— Exercise prompt —
Exactly the lines from the one containing "Open the More actions ellipsis dropdown" through the final line of the data below, with pictures omitted, make up the answer.

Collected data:

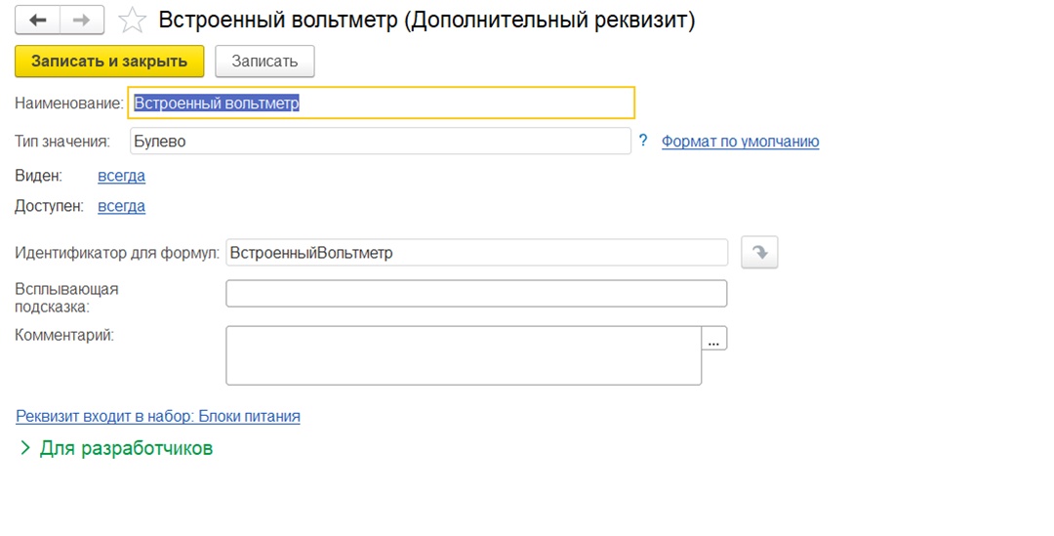Open comment editor via ellipsis button
Viewport: 1054px width, 536px height.
713,338
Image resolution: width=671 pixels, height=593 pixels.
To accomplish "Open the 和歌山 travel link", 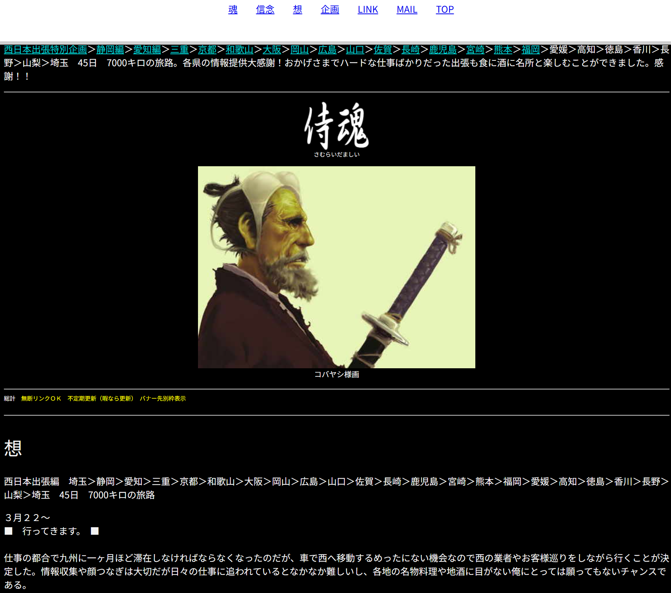I will (240, 50).
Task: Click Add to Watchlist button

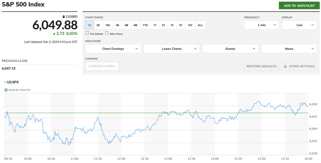Action: coord(299,6)
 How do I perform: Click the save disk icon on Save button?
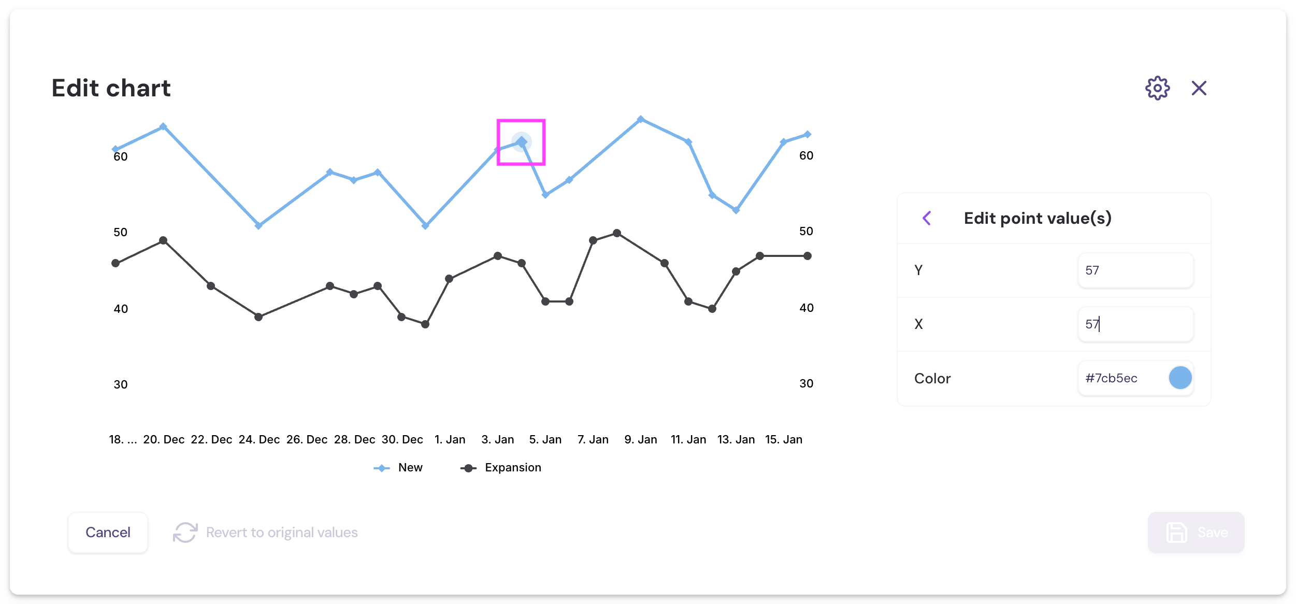click(1177, 532)
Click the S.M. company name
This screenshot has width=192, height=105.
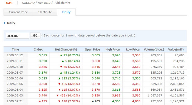[x=9, y=3]
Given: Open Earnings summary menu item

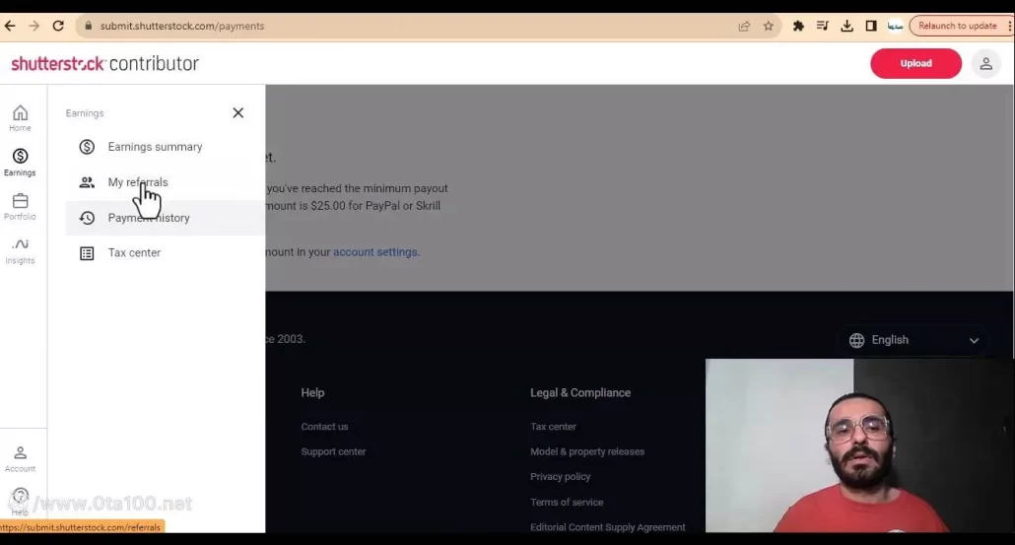Looking at the screenshot, I should click(155, 147).
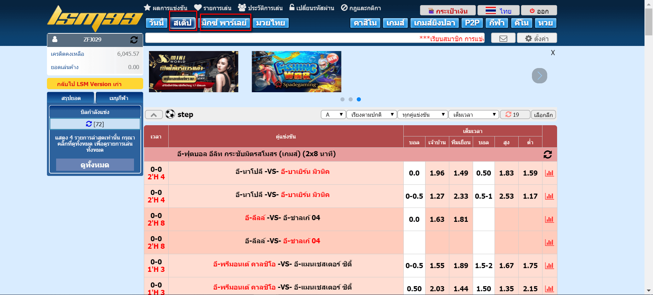Click the refresh icon showing [72] bills

click(89, 124)
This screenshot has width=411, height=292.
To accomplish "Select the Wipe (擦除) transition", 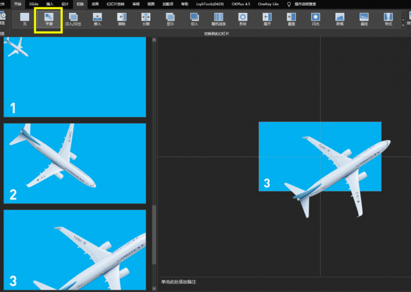I will point(122,19).
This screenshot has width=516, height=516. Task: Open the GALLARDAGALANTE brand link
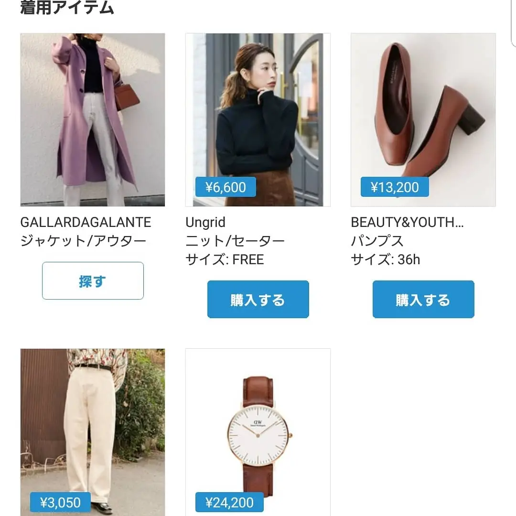(x=86, y=222)
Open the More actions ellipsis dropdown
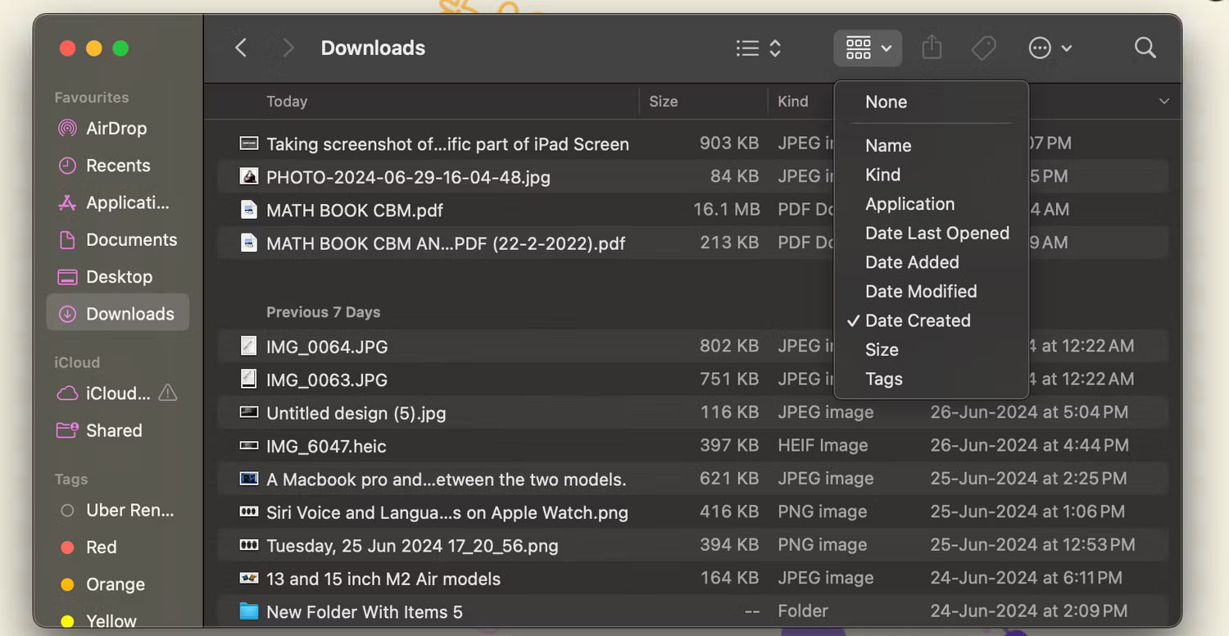The width and height of the screenshot is (1229, 636). coord(1050,48)
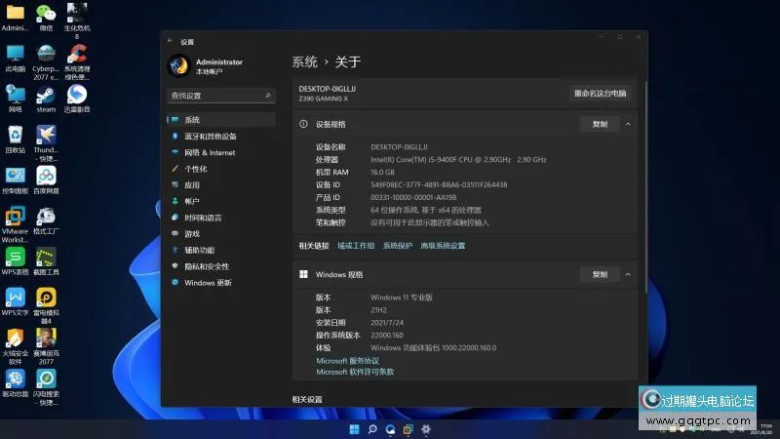Click the 重命名这台电脑 button
Screen dimensions: 780x439
[x=601, y=94]
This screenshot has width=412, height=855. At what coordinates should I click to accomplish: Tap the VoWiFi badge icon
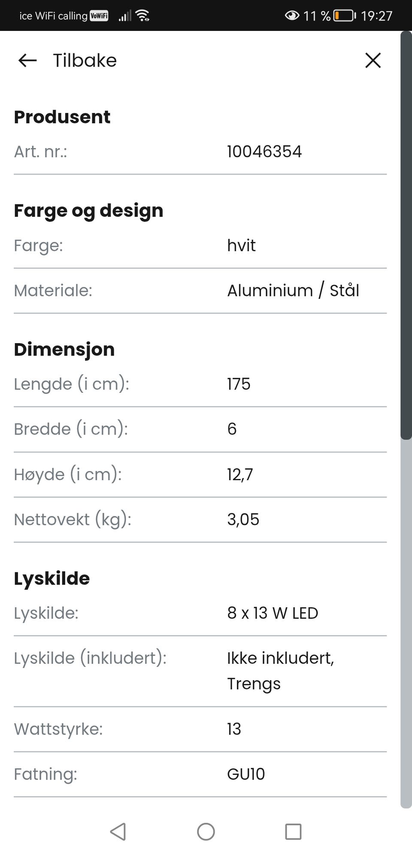[x=99, y=16]
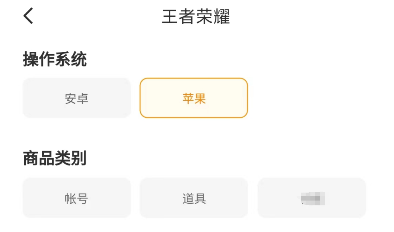Click the 商品类别 section heading

(x=55, y=158)
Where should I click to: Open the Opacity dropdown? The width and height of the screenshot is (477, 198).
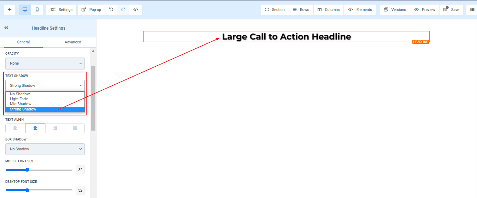tap(45, 64)
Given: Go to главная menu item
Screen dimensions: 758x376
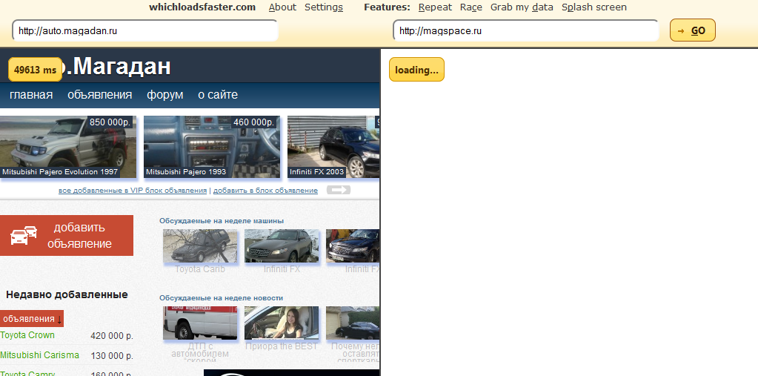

— Answer section —
Open the More actions ellipsis dropdown
The width and height of the screenshot is (1229, 636). coord(1050,48)
Click the 重命名这台电脑 button
Screen dimensions: 780x439
[x=601, y=94]
This screenshot has width=412, height=855. At what coordinates should I click to accomplish: Tap the VoWiFi badge icon
[x=99, y=16]
Click the 商品类别 section heading

(x=55, y=158)
Where should I click to: Open the Opacity dropdown? The width and height of the screenshot is (477, 198).
tap(45, 64)
Given: Go to главная menu item
Screen dimensions: 758x376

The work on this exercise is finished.